一方、マンションの土地・建物を売却したり、解体して更地を売ったりする場合、民法で所有者全員の合意が必要と定められており、事実上、売却は困難です。このため、国土交通、法務両省が法整備の検討に着手しました。
国交省は今回、合意の要件を「全員」から緩和し、売却による建て替えを進めたい考えです。要件は、現行法の建て替えと同様の「8割」程度とする案が有力です。合意要件を緩和する新法を制定するか、建物の所有権や建て替え円滑化法などの法改正で対応します。

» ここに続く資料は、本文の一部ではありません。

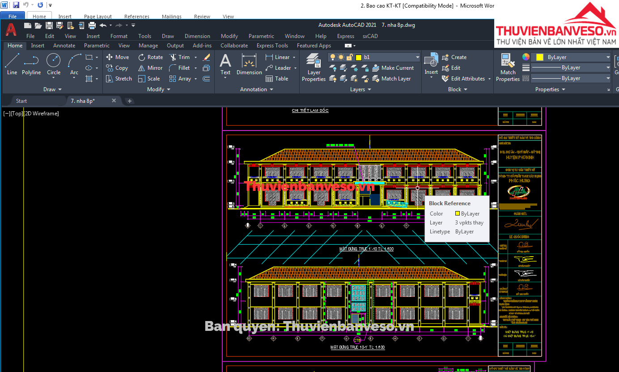Click the Plot printer icon
619x372 pixels.
coord(92,25)
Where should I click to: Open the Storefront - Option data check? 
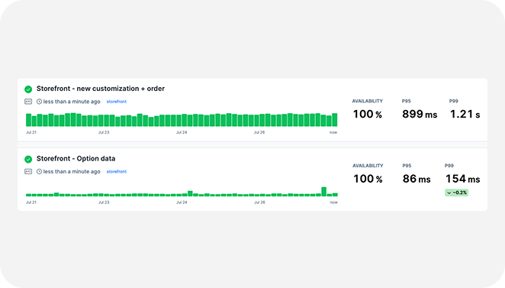[x=76, y=159]
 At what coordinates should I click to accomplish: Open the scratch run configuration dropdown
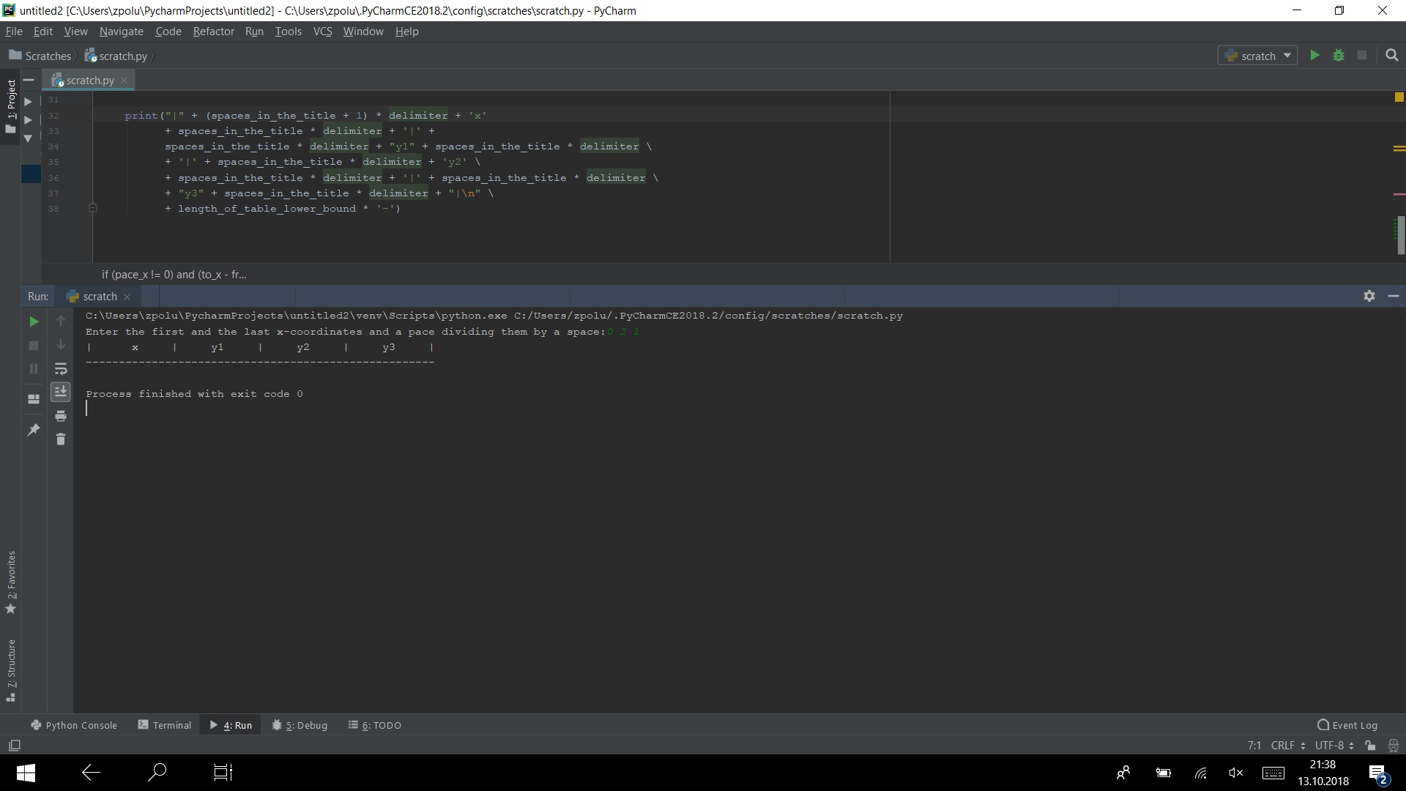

対象は、1981年の建築基準法改正前に旧耐震基準で建てられたマンション約106万戸となる見通しで、2012年末時点の全国のマンション全約590万戸のうち約2割にあたります。
政府は売却を促進するため、
(1)マンションの跡地利用時の容積率緩和など、売却先の業者が再開発に有利な条件を整える規制緩和
(2)住民の転居費用補助
なども検討しています。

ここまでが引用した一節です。